Early mitosis is in blue. Late mitosis is an orange. So you see mitosis happens when M cyclin is high, just like it does in a cell. And then it degrades. And then it repeats.
OK, so this is all outside of a cell. But you're just looking in a test tube. And you can recreate the cell cycle.
Now, this, because this is a biochemical system, allowed these researchers-- in this case, the researchers who did this experiment were Andrew Murray and Mark Kirchner at Harvard. And what they did was to test the role of various components in this oscillation. The first experiment they did was to RNase treat the extract to get rid of all the mRNA.
And if you degrade all of the mRNA in this extract, you no longer get the cycling. You no longer get the cell cycle. So this shows you mRNA is important or necessary. But you don't know which mRNA, right? One hypothesis might be that you need the mRNA from M cyclin in order to produce cyclin every cell cycle.

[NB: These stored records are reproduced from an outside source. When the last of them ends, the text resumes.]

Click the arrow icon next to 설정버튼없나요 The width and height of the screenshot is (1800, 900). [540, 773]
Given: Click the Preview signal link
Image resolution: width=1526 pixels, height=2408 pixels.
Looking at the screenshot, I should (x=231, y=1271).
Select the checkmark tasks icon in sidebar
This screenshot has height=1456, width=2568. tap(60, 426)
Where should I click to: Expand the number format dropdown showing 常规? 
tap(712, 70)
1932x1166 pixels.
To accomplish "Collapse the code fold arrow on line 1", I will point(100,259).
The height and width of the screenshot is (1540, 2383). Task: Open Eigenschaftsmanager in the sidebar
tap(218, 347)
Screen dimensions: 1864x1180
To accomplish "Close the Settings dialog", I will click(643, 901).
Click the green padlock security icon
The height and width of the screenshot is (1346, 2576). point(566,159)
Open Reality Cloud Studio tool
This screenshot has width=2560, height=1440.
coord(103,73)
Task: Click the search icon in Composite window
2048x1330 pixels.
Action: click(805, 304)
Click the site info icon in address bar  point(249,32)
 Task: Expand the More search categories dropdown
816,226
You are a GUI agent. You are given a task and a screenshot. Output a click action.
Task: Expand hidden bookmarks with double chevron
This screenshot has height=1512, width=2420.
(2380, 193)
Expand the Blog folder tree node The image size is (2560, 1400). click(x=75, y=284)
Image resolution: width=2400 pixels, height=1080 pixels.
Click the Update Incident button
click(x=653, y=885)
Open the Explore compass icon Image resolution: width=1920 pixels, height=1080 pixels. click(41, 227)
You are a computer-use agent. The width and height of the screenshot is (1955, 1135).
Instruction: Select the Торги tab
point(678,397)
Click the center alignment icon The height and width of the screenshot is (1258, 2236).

And that was their hypothesis.
So what they did to test that was to degrade all the mRNA, inactivate the RNase, and then add back the mRNA to one gene, that mitotic cyclin. And what they saw when they did that is they restored the cell cycle, suggesting that this one mRNA, M cyclin, is sufficient to restore the oscillation of the mitotic cycle.
OK, now, the last experiment, which I think is the most important, shows you the mechanism by which the cyclin is going. Because they added-- and instead of adding back the wild-type mitotic cyclin, they added back a cyclin mutant that was non-degraded all by this E3 ubiquitin ligase mechanism. OK, so if they add back a cyclin mutant and this mutant has a deletion in the part of the protein called the destruction box-- and this is essentially the part of the protein that is recognized by the E3 ubiquitin ligase, OK? So the destruction box mutant basically blocks this such that cyclin is no longer polyubiquitinated and it can't be targeted for proteolysis.
OK, and in this case, what happens is cyclin levels increase. And then they stay high and there's no cycle. OK, so when you have this cyclin mutant with the destruction box deleted such that it's non-degraded, it's not degraded, you get a cell cycle arrest. And because this is M cyclin, the cell arrests in mitosis. You get a mitotic arrest, a mitotic arrest.
OK, any questions about this mechanism of proteolytic degradation? You all see how this-- yes, Malik?
AUDIENCE: So [INAUDIBLE] cell [INAUDIBLE] what is it physically doing?
ADAM MARTIN: What is it physically doing? It's basically stuck with a mitotic spindle and it's not segregating the chromosomes. Yeah, so it hasn't gone through mitosis. It's stuck in a specific phase of mitosis. In this case, it's stuck in basically a metaphase-like state.
One last point I want to make about this is that the mRNA for M cyclin is just constant. It's always present. So this is constant. You have constant mRNA. CDK is constant. It's the cyclin protein that's going up and down. And it's going up and down because of this regulated proteolysis.
OK, great. On Wednesday, we'll talk about stem cells and we'll talk about guts.